-- Extrait --

Les cheminées font l’histoire

"Histoires d’usines" retrace 180 ans de vie industrielle dans l’agglomération rouennaise. L’ouvrage illustré sauve de l’oubli un pan entier de la mémoire collective. Les usines ont disparu des villes. Elles n’étaient pas loin de disparaître des mémoires… "Saint-Étienne-du-Rouvray est la dernière ville de l’agglo où l’on peut encore voir les grandes cheminées fumer, observe Michel Croguennec, mais l’histoire industrielle est partout en train de disparaître." Le constat a poussé l’historien, animateur de l’atelier Histoire et patrimoine du centre socioculturel Georges-Déziré, à proposer à son co-auteur Alain Alexandre de s’atteler à cette tâche immense: retracer l’histoire des deux cents grandes usines qui ont créé l’emploi local pendant près de deux siècles. "La rive gauche ne s’industrialise que vers 1830, grâce à la machine à vapeur, explique l’historien, on construit des usines de plus en plus grandes."
La décolonisation marquera la fin de secteurs de l’industrie, notamment textile, "une large part de la production locale était écoulée aux colonies", souligne Michel Croguennec. Les années 1960-70 seront aussi celles de l’émergence du capitalisme financier…
L’ouvrage reflète ainsi une réalité industrielle qui a peu à peu échappé au politique. "Aujourd’hui, reconnaît l’historien, les politiques n’ont plus prise sur l’économie, ce n’était pas encore le cas dans les années 1920, comme le montre l’exemple de la Pap Chap." Les papeteries de La Chapelle (aujourd’hui Europac) étaient nées de la volonté de l’État de renforcer la production hexagonale de papier journal, comme l’indique la longue notice que Michel Croguennec consacre à l’usine stéphanaise.
• Histoires d’usines, Alain Alexandre, Michel Croguennec, éditions L’Écho des vagues, 300 pages, 39€.

-- Détail de l'exercice --
Citez mot pour mot le passage de l'article sur l'histoire industrielle rouennaise qui commence par « La décolonisation marquera » et se poursuit jusqu'à « à l’usine stéphanaise. ». Les entrées qui suivent ne sont pas tirées de l'article : elles proviennent d'une autre source.

[Entrées de données enregistrées]
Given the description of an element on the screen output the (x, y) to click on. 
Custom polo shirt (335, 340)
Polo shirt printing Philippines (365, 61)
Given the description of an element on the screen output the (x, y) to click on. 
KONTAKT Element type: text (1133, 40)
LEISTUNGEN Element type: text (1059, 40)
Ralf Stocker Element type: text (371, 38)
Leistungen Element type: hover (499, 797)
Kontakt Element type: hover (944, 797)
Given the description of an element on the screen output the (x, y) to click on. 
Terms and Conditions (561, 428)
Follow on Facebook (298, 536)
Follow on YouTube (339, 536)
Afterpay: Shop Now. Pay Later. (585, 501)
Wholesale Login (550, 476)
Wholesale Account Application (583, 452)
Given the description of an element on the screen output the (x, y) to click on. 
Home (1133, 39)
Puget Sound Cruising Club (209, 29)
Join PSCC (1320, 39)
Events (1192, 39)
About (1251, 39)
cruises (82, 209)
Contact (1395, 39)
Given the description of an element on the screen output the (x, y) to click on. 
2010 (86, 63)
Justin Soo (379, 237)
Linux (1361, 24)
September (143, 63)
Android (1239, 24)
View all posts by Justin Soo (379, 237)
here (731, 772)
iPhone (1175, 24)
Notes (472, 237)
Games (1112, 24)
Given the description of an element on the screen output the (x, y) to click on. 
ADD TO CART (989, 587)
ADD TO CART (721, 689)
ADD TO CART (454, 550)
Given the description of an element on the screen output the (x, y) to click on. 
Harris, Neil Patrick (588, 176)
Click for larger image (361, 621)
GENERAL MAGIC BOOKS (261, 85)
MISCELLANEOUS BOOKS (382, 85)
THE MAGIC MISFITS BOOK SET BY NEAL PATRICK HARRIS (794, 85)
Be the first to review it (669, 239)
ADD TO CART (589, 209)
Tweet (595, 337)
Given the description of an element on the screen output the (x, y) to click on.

-- Exercice corrigé --
La décolonisation marquera la fin de secteurs de l’industrie, notamment textile, "une large part de la production locale était écoulée aux colonies", souligne Michel Croguennec. Les années 1960-70 seront aussi celles de l’émergence du capitalisme financier…
L’ouvrage reflète ainsi une réalité industrielle qui a peu à peu échappé au politique. "Aujourd’hui, reconnaît l’historien, les politiques n’ont plus prise sur l’économie, ce n’était pas encore le cas dans les années 1920, comme le montre l’exemple de la Pap Chap." Les papeteries de La Chapelle (aujourd’hui Europac) étaient nées de la volonté de l’État de renforcer la production hexagonale de papier journal, comme l’indique la longue notice que Michel Croguennec consacre à l’usine stéphanaise.